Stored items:
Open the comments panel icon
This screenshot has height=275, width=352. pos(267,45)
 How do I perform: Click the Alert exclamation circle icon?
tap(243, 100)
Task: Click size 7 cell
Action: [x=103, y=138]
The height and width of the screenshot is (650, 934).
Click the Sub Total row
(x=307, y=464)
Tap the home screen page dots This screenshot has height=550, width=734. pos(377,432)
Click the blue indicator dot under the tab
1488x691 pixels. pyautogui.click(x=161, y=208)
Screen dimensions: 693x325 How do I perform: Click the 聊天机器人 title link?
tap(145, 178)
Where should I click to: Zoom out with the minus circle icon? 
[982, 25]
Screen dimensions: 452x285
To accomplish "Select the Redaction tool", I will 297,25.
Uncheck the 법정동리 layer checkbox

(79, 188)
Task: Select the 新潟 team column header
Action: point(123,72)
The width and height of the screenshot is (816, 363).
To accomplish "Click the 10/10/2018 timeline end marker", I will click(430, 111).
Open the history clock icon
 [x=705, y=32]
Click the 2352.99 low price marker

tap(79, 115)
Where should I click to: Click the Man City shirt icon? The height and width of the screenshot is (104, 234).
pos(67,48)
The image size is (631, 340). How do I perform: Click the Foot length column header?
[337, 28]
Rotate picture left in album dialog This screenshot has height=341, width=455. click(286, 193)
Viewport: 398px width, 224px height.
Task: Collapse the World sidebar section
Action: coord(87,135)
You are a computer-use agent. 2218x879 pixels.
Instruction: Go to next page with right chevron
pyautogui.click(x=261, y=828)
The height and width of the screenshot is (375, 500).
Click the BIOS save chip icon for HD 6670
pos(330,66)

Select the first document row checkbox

_Exercise aim_
The lines from the one containing "Instruction: Go to" through the last line of the records are the answer; set them down exactly and add nothing.

_Response to this exercise_
Instruction: Go to next page with right chevron
pyautogui.click(x=261, y=828)
The height and width of the screenshot is (375, 500).
Click the BIOS save chip icon for HD 6670
pos(330,66)

Select the first document row checkbox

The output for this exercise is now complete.